### [PROBLEM DESCRIPTION]
Write out again each line of the material below, unchanged, from the first one to the line that holds "has height=933, width=815.".

(DATASET begins)

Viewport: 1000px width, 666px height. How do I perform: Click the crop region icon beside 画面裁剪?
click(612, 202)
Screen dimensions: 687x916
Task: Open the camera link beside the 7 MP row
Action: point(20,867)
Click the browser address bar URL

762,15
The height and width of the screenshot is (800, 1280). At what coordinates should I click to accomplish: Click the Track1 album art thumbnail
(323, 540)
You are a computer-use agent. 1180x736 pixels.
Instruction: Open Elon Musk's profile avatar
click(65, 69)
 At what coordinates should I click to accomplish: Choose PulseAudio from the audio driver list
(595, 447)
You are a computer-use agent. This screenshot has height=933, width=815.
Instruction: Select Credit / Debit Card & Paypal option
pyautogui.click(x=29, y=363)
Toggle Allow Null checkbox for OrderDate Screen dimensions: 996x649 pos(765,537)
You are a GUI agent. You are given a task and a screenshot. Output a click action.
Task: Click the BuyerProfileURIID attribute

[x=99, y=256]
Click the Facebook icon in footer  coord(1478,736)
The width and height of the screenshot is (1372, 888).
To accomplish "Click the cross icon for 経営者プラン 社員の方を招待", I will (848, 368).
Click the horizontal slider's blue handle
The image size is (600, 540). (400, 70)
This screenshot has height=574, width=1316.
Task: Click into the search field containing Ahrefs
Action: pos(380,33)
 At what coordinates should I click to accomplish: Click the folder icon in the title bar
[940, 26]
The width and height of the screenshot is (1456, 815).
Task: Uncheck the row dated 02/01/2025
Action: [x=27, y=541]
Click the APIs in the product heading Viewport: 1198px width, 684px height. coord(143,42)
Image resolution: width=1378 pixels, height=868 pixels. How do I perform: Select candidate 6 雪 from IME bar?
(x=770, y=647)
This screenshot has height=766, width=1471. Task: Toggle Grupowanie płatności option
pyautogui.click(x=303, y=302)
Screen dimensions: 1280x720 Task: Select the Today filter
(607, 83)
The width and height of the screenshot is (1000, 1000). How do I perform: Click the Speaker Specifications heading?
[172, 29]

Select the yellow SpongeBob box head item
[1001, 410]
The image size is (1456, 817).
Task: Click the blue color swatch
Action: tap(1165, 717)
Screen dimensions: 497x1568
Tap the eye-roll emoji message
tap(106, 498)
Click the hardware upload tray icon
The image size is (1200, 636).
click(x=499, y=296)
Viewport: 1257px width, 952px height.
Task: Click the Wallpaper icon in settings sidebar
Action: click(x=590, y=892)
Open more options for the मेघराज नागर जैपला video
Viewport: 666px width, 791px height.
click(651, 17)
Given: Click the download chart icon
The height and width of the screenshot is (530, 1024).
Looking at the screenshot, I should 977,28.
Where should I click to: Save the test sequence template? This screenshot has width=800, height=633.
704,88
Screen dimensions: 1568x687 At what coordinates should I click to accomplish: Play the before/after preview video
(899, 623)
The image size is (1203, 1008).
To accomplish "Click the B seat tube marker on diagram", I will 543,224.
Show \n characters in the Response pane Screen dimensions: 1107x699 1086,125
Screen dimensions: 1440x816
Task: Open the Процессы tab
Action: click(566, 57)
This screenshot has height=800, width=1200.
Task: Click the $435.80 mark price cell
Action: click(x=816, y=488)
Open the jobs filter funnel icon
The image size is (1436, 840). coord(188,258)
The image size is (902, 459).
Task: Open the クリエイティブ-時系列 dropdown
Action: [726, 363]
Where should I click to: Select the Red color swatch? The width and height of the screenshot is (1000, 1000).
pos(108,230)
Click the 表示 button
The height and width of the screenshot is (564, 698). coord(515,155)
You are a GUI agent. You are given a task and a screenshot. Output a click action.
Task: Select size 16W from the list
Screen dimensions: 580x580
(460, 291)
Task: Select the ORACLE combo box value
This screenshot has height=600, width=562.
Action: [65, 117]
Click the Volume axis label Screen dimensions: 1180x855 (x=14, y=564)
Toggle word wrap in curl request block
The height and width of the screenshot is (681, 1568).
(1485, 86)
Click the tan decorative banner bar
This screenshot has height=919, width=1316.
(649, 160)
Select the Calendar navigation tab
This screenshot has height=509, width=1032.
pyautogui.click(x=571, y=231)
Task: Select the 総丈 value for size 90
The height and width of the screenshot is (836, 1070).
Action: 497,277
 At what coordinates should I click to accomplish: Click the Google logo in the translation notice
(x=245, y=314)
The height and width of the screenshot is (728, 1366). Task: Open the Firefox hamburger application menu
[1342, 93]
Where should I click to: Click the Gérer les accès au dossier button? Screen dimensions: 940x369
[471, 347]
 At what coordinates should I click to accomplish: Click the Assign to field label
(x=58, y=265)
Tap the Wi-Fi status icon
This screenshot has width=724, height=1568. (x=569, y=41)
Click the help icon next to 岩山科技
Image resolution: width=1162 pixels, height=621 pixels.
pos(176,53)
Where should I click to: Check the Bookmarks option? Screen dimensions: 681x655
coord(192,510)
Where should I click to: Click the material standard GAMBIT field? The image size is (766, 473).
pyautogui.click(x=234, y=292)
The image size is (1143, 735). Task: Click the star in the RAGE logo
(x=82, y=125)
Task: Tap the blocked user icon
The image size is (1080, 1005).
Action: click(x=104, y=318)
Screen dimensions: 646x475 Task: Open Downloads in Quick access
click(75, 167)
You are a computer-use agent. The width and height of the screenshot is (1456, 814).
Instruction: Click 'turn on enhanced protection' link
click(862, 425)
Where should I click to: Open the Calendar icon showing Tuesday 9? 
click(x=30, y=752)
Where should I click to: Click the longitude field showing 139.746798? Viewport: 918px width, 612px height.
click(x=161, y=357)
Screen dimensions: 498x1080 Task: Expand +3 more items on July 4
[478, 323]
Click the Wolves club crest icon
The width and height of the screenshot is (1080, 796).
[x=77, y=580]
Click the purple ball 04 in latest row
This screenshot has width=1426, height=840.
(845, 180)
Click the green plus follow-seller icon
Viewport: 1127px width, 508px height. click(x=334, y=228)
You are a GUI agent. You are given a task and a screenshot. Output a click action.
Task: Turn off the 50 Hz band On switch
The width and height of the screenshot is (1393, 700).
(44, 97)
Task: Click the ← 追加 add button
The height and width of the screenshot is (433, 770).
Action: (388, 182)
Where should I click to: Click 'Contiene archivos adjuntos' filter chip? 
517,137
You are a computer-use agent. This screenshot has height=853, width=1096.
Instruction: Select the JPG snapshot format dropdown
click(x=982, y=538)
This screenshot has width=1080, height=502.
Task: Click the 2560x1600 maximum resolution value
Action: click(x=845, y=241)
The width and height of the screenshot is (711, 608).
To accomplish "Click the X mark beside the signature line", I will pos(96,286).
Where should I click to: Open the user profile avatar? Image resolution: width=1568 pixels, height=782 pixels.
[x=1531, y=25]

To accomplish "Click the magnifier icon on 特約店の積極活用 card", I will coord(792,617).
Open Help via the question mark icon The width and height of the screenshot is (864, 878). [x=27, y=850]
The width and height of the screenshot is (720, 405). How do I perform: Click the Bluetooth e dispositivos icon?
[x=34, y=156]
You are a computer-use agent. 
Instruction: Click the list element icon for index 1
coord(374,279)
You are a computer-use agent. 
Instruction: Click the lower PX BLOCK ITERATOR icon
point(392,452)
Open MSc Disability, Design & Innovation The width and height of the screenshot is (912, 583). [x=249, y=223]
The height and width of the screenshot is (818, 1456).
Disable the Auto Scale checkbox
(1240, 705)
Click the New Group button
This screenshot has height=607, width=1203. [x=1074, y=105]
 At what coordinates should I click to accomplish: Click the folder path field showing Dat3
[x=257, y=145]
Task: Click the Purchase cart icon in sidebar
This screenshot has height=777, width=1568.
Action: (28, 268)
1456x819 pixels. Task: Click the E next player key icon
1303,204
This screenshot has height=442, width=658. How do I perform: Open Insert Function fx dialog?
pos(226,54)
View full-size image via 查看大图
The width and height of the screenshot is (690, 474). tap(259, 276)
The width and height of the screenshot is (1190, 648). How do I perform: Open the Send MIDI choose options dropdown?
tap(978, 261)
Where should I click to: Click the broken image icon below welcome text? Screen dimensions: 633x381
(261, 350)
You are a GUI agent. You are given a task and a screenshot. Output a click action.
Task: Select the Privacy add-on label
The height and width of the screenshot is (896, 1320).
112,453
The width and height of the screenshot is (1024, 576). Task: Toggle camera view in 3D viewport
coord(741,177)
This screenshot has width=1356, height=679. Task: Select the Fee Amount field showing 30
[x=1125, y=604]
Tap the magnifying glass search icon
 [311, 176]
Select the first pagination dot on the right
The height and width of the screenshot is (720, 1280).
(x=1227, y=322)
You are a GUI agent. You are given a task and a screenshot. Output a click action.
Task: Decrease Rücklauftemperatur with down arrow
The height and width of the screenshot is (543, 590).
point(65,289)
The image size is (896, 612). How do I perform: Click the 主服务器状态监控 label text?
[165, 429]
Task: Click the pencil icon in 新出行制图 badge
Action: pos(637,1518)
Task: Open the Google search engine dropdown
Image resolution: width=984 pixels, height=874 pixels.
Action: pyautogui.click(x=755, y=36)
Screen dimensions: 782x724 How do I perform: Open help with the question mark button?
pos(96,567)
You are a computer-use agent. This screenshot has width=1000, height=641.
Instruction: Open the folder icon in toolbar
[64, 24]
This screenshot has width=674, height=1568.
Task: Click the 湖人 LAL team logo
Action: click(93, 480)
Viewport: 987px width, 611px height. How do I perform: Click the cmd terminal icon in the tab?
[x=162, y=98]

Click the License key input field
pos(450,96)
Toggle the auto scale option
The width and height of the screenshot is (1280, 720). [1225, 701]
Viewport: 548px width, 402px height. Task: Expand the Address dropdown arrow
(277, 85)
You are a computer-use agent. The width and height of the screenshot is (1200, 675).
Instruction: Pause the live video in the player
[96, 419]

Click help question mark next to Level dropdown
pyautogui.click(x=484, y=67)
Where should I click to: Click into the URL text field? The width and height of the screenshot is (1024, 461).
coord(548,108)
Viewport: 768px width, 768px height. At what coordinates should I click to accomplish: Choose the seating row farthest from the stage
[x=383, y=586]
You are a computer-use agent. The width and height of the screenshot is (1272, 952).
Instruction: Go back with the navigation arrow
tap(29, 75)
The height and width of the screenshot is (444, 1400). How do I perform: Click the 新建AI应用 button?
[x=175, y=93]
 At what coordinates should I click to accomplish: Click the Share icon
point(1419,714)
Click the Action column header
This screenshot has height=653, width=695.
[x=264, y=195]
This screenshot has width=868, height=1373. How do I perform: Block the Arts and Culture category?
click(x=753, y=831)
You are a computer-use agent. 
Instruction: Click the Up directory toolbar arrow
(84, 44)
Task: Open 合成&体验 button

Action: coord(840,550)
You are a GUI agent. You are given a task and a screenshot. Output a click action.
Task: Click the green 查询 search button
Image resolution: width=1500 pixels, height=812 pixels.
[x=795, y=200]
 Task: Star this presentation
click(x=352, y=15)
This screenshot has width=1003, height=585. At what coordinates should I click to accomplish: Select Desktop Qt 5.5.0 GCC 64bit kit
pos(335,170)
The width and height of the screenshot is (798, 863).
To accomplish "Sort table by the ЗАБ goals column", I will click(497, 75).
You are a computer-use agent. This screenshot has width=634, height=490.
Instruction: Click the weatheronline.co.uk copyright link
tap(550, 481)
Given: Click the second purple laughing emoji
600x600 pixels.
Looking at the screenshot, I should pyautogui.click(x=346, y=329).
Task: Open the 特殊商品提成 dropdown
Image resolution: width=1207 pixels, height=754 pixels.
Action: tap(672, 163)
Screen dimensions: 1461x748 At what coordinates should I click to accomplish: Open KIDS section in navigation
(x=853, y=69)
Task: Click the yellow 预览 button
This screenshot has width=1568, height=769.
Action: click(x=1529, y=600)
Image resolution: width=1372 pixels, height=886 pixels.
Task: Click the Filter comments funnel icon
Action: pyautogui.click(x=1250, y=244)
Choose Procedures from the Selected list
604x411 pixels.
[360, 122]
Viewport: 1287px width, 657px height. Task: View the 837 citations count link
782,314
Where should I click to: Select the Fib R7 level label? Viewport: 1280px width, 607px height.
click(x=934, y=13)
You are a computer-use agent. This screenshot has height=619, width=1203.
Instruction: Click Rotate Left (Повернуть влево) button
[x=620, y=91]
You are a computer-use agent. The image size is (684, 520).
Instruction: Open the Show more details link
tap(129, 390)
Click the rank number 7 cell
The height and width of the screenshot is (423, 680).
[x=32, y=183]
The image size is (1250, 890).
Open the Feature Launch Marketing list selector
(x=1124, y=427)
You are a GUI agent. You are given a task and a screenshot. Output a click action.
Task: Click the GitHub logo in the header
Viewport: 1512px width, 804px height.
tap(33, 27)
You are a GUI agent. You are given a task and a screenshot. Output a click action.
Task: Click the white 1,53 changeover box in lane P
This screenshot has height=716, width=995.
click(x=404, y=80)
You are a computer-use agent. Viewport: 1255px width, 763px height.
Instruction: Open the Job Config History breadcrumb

(DATASET ends)

### [ANSWER TO THE PROBLEM]
Viewport: 1000px width, 666px height. How do I perform: Click the crop region icon beside 画面裁剪?
click(612, 202)
Screen dimensions: 687x916
Task: Open the camera link beside the 7 MP row
Action: point(20,867)
Click the browser address bar URL

762,15
The height and width of the screenshot is (800, 1280). At what coordinates should I click to accomplish: Click the Track1 album art thumbnail
(323, 540)
You are a computer-use agent. 1180x736 pixels.
Instruction: Open Elon Musk's profile avatar
click(65, 69)
 At what coordinates should I click to accomplish: Choose PulseAudio from the audio driver list
(595, 447)
You are a computer-use agent. This screenshot has height=933, width=815.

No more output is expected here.